--- START OF The records ---

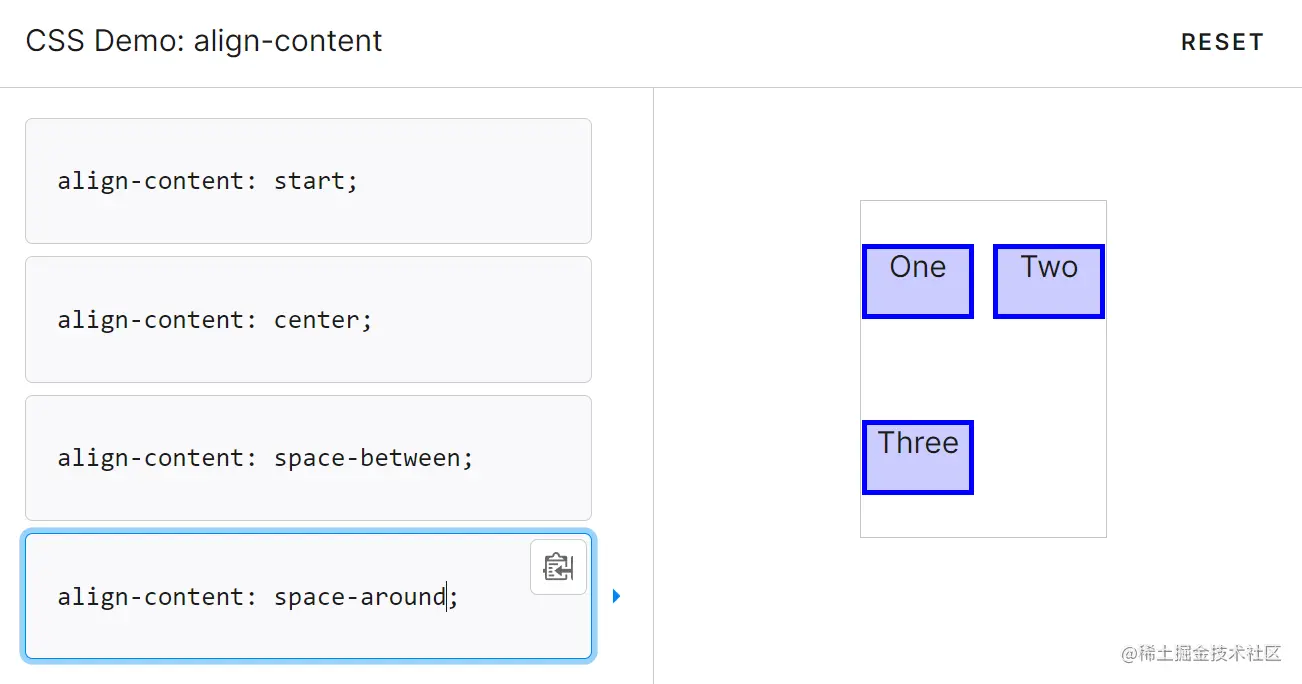Pick the align-content: space-between choice
This screenshot has height=684, width=1302.
click(x=308, y=458)
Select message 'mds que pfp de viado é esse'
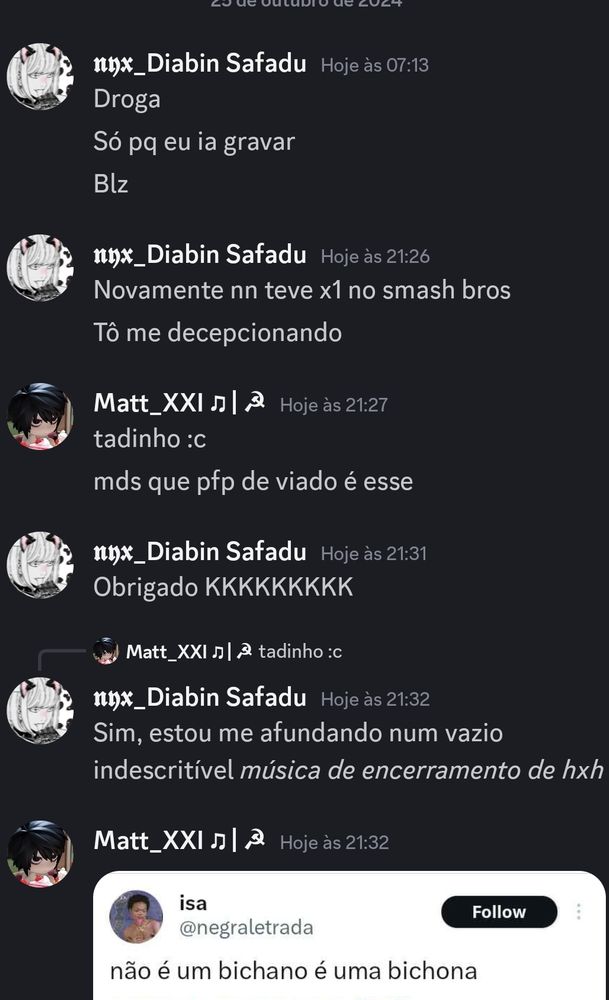The height and width of the screenshot is (1000, 609). pos(253,482)
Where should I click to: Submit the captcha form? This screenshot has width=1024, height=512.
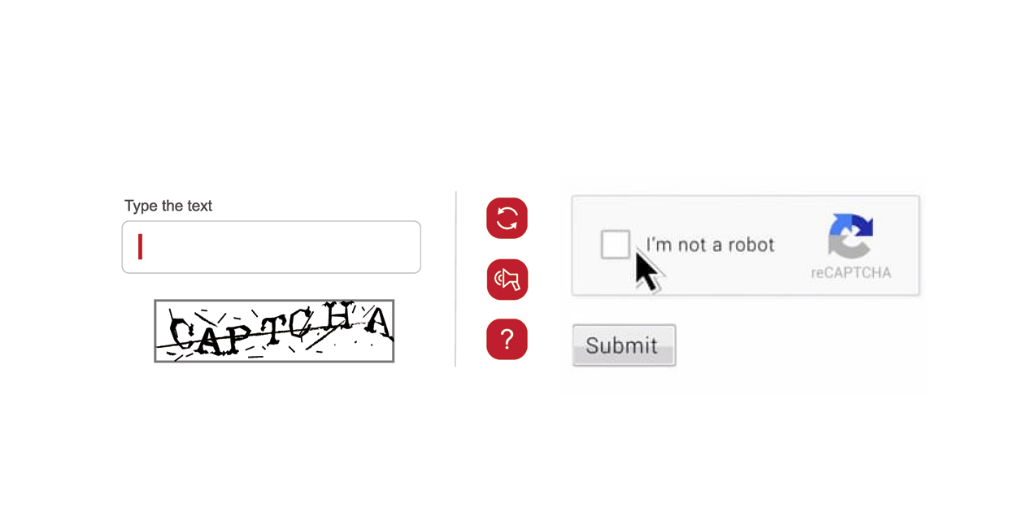point(624,345)
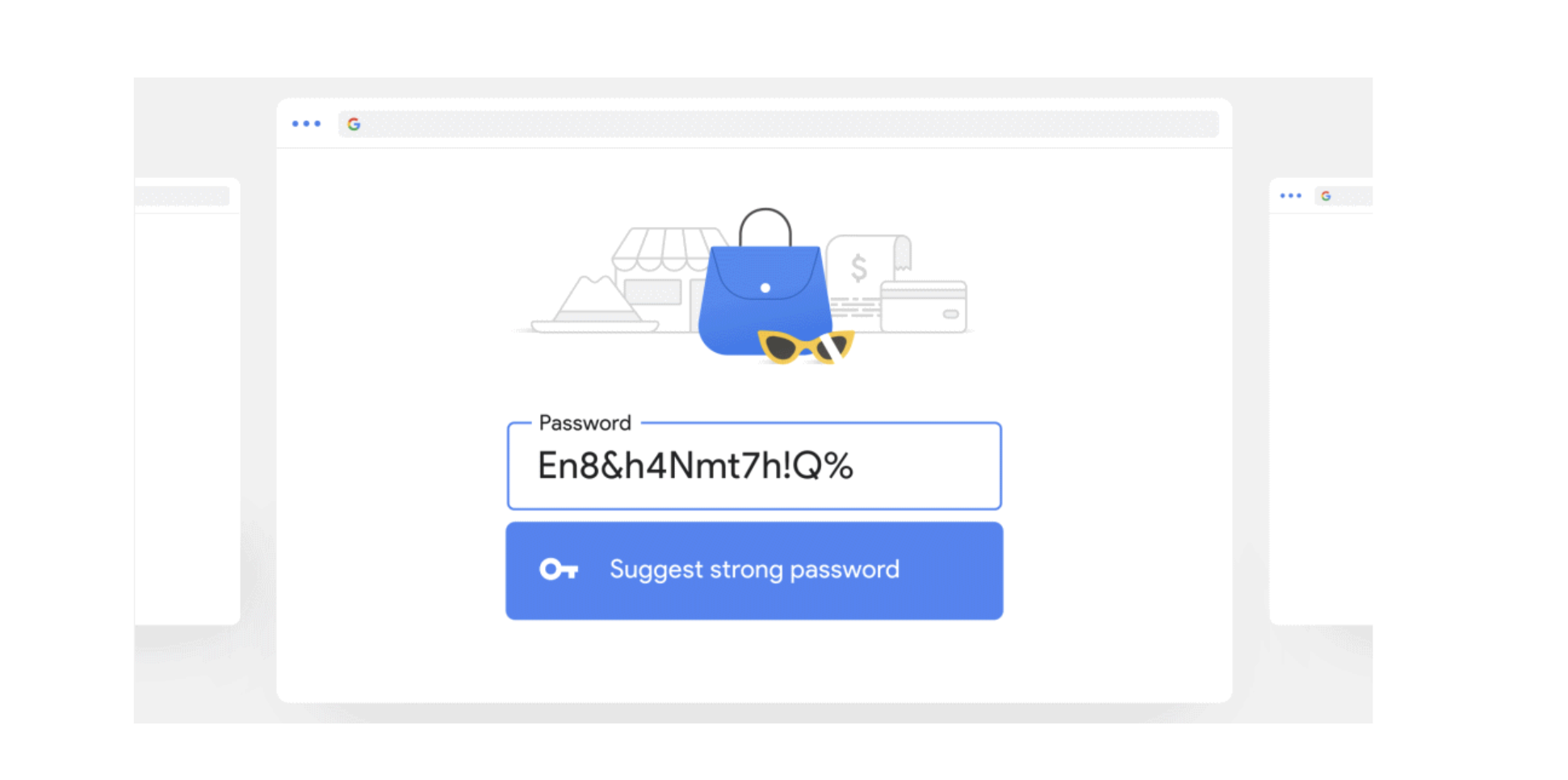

--- END OF The records ---

Render all of the rows above as a Markdown table with two columns, No and Line, giving each line its number and skipping any blank lines. Omit the pictures.

| No | Line |
|---|---|
| 1 | Pick the align-content: space-between choice |
| 2 | This screenshot has height=684, width=1302. |
| 3 | click(x=308, y=458) |
| 4 | Select message 'mds que pfp de viado é esse' |
| 5 | The height and width of the screenshot is (1000, 609). pos(253,482) |
| 6 | Where should I click to: Submit the captcha form? This screenshot has width=1024, height=512. |
| 7 | point(624,345) |